The second and last episode of China (BBC2), starring Magnus Magnusson and William Watson, was as informative and gorgeous as the first, but left big questions unanswered. Art ran the gamut from the Taoist to the Maoist, with a 56 ft cave statue of Buddha forecasting the heroics of a future century. The T’ang had horses that could dance to music. A 17-year-old princess who suicided on a point of honour was buried in a pyramid, which MM and WW descended into, discussing the loose morals of eighth-century girls. The Empress Wu’s pyramid has not yet been entered. Undoubtedly it will be a bonanza. The Empress Wu, said WW, killed thousands of her subjects. MM, who had obviously been mugging up the subject at night while WW slept, said that he found it hard to love a woman who used to chop off the arms and legs of people incurring her displeasure and slowly pickle the remainder. WW said she had redeeming features. Perhaps she gave them a blindfold and a cigarette.

Pygmies in the vastness, MM and WW entered the Forbidden City. The Courtyard of Supreme Harmony, the River of Golden Water. Chi’en Lung had a European-built clock with a robot periwigged Englishman who still paints delicious Chinese ideographs. This, like every other revelation, looked astonishing. The two ‘China’ programmes did everything except deliver the promised clarification of the present in terms of the past. It was pointed out that Mao thinks Confucian thoughts rather than Buddhist, but that was all we were told. The Empress Wu had a peer for savagery in Chiang Kai-shek, but Mao’s record leaves both of them looking like Quakers. We were led to assume that the hive-mind of revolutionary China is a natural phenomenon rather than a willed creation. Perhaps that was the price of getting the cameras in. Justified? In view of the fabulous art-works, which are eternal, I’d say yes.

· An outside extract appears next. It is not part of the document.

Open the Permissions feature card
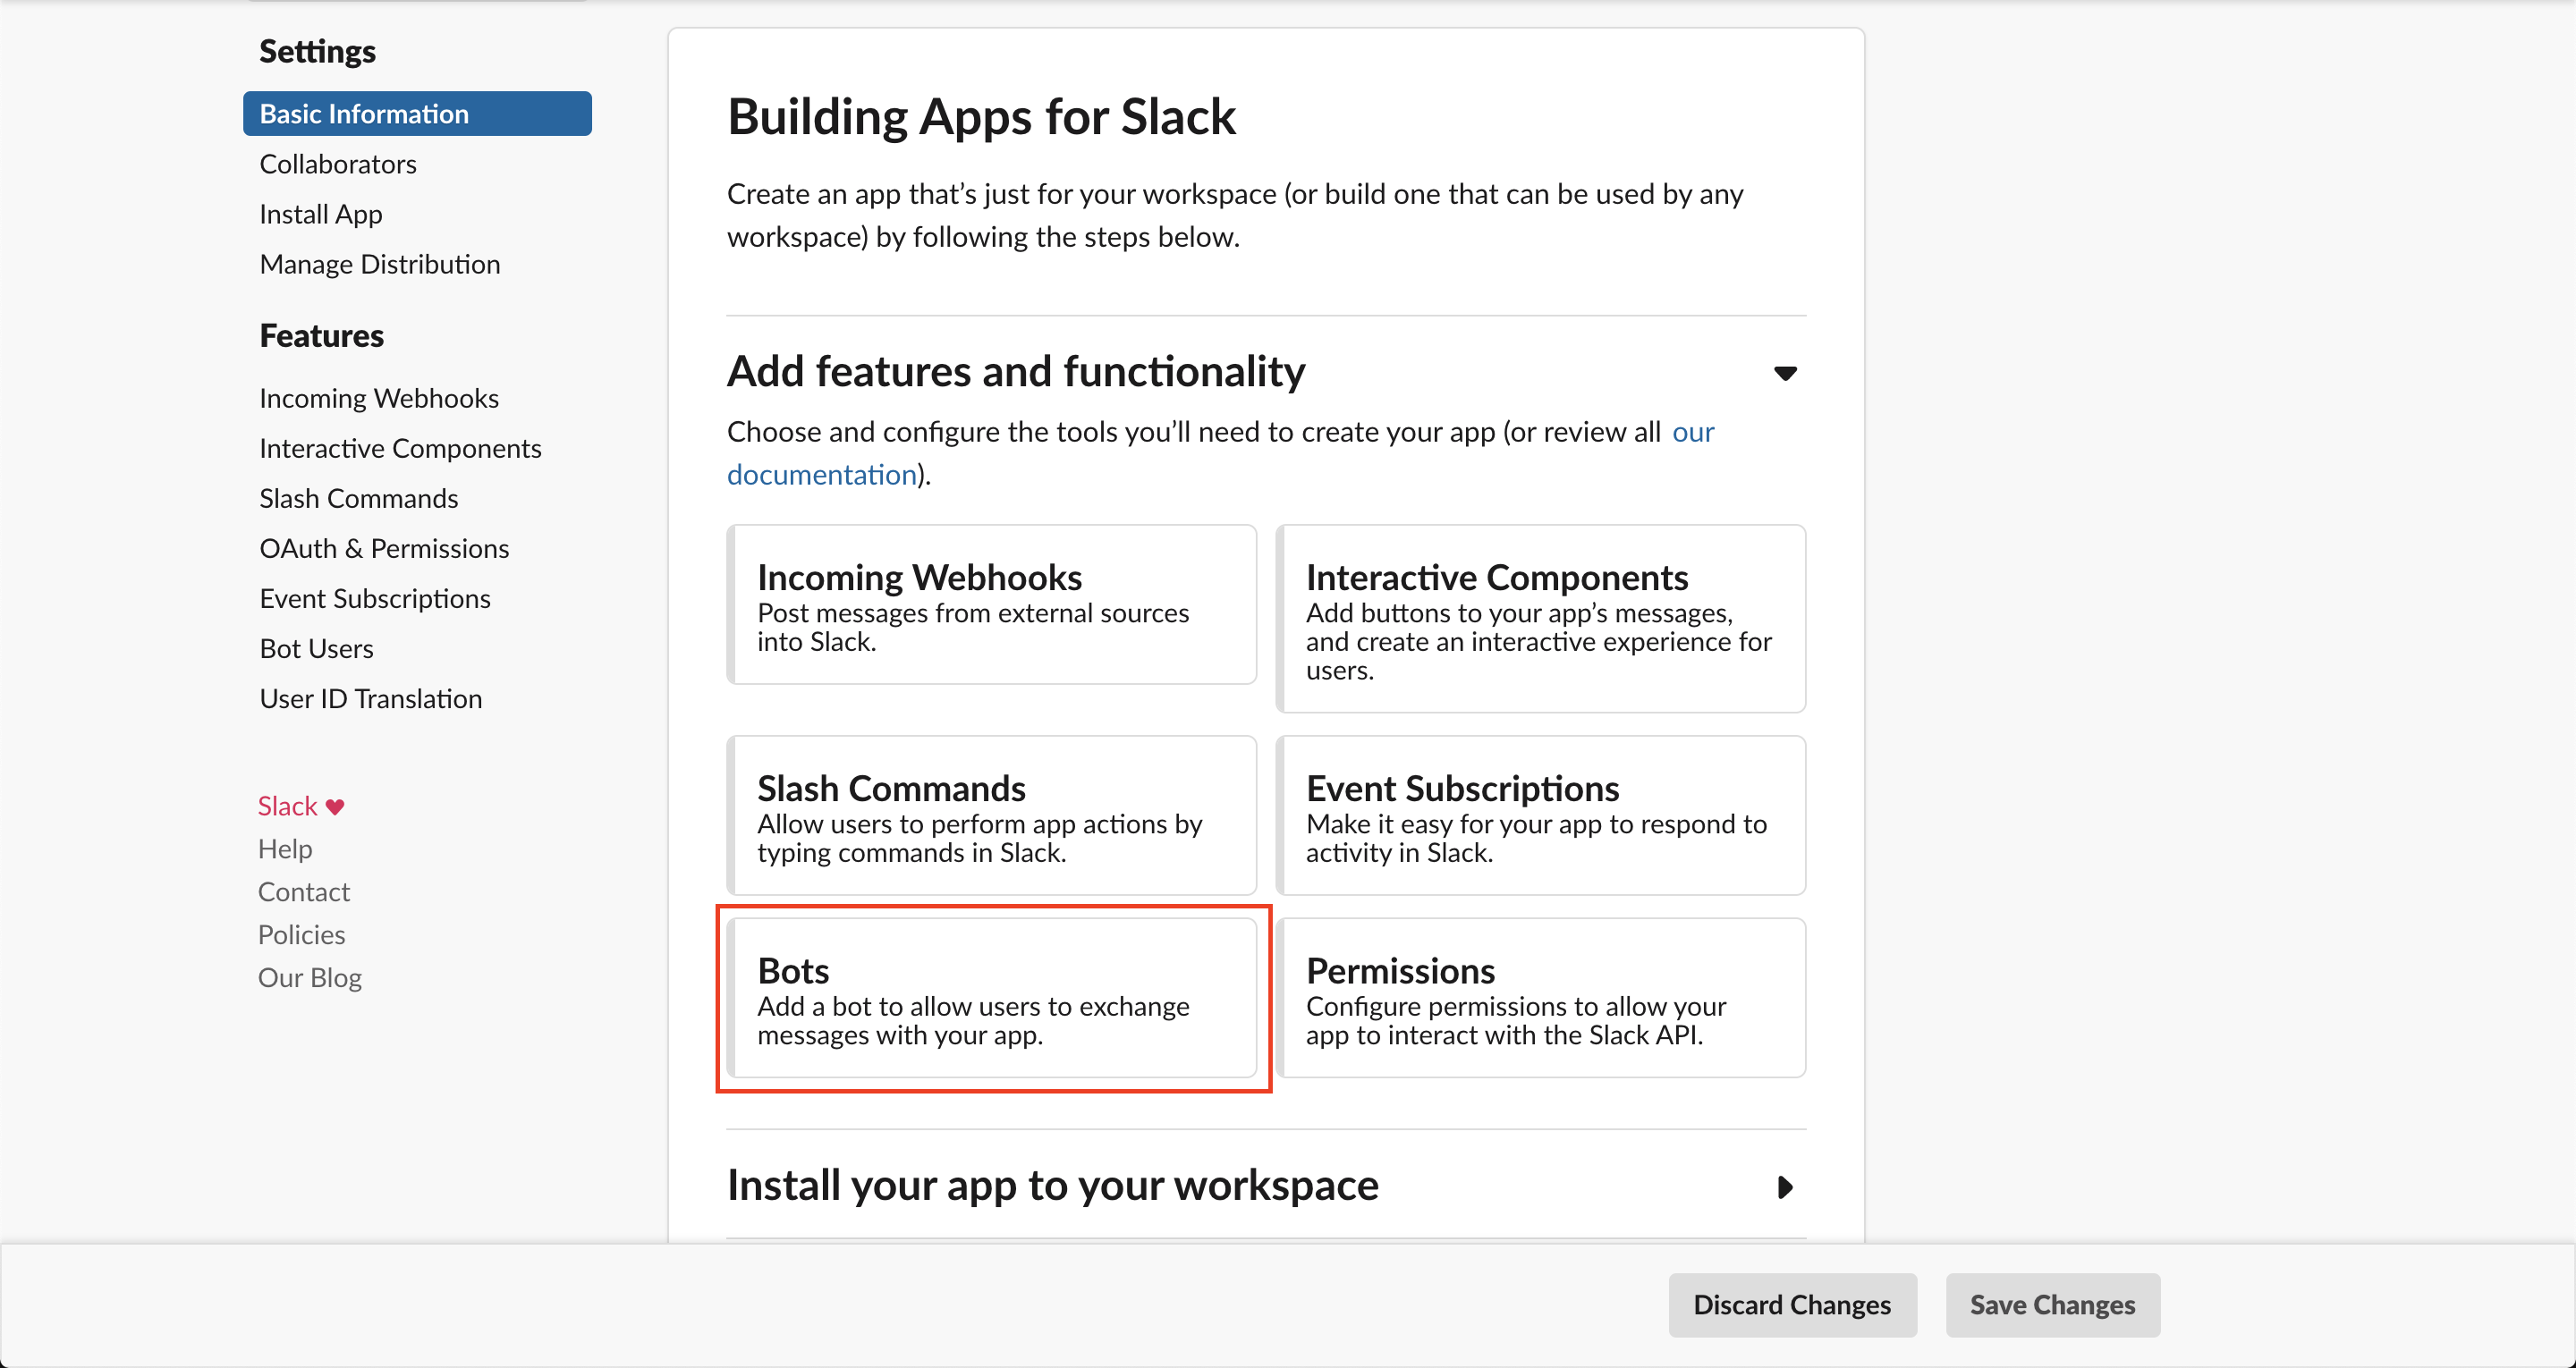2576x1368 pixels. 1540,998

The Brontës of Haworth (Yorkshire) has made a promising start. Christopher Fry has done the script, humbly reinforcing his own articulate prose with lines taken direct from the archives. I see from Winifred Gérin’s book on Emily, for example, that Charlotte’s speech about Emily’s unhappiness at the school has been adapted from Charlotte’s own memoir of her sister, written years after the event. The whole project has the distinction of careful thought and is better than merely opportunistic research. Not only does the wind faithfully blow through Haworth, but the visual techniques dextrously befit the mood: all the colours are squeezed far down, yielding flesh-tones like wax and Gothic ivory, greys like steel, greens like cabbage, air like sepia. The girls are finely cast for their acting, with Emily (Rosemary McHale) subtly telegraphing her doom. Michael Kitchen as Branwell is a cup on a table’s edge: one of the few among our young actors who can keep pace with the actresses, he will make Branwell’s early demise doubly regrettable. A prey to the episodic stumbling of its unplotted realism, this series nevertheless looks to be a superior job all round. Jane Eyre (BBC2), with Sorcha Cusack, is just the usual identi-kit classic serial.